Federer spaziert weiter durch French Open:
Schweizer noch ohne Satzverlust in Paris

"Habe den Eindruck, dass ich heuer besser spiele" Caroline Wozniacki scheiter an Daniela Hantuchova

Federer spaziert weiter durch French Open:
Schweizer noch ohne Satzverlust in Paris © Bild: Reuters/Platiau

Für Roger Federer bleiben die French Open vorerst ein entspannter Ausflug. Der als Nummer drei Gesetzte erreichte im Vorbeigehen das Achtelfinale. Der Serbe Janko Tipsarevic ging mit 1:6, 4:6, 3:6 unter. Federer ist damit weiterhin ohne Satzverlust beim Grand-Slam-Turnier in Paris. Die Dänin Caroline Wozniacki unterlag der Slowakin Daniela Hantuchova mit 1:6,3:6.

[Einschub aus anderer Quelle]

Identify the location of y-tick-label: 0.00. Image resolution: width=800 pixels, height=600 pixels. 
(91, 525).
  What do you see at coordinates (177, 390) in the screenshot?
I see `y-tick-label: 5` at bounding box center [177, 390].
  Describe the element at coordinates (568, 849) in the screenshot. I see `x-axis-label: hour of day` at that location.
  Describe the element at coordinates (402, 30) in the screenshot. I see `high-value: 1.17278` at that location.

Roger Federer trifft nun auf den Sieger des Duells zwischen seinem Landsmann Stanislas Wawrinka (Nummer 14) und dem Franzosen Jo-Wilfried Tsonga (17). Dabei war durchaus Respekt des vierfachen Paris-Finalisten Federer vor Tipsarevic angebracht gewesen. Der Serbe hatte ihn 2008 bei den Australian Open in große Schwierigkeiten gebracht und heuer in Paris in den bisherigen Matches überzeugt.

Doch der Favorit zeigte, dass er sich auf dem schnellen Platz in Roland Garros wohl fühlt. "Ich bin wirklich sehr zufrieden", erklärte Federer nach dem nur eineinhalbstündigen Match. Der Weltranglisten-Dritte blickte enorm zuversichtlich in die Zukunft. "Man darf nicht überheblich sein, aber mein Spiel ist gut genug, um hier zu gewinnen. Ich habe den Eindruck, dass ich heuer besser spiele", meinte Federer weiter.

Wozniacki war nach ihrem vorwöchigen Brüssel-Turniersieg gegen die als Nummer 28 gesetzte Hantuchova chancenlos und folgte der belgischen Weltranglisten-Zweiten Kim Clijsters ins Aus. Die Skandinavierin muss weiter auf ihren ersten Grand-Slam-Titel warten. Titelverteidigerin Francesca Schiavone profitierte von der Aufgabe der Chinesin Peng Shuai bei 6:3,1:2 und zog ins Achtelfinale ein, ihre Vorjahrs-Finalgegnerin Samantha Stosur scheiterte hingegen mit 4:6,6:1,3:6 an der Argentinierin Gisela Dulko.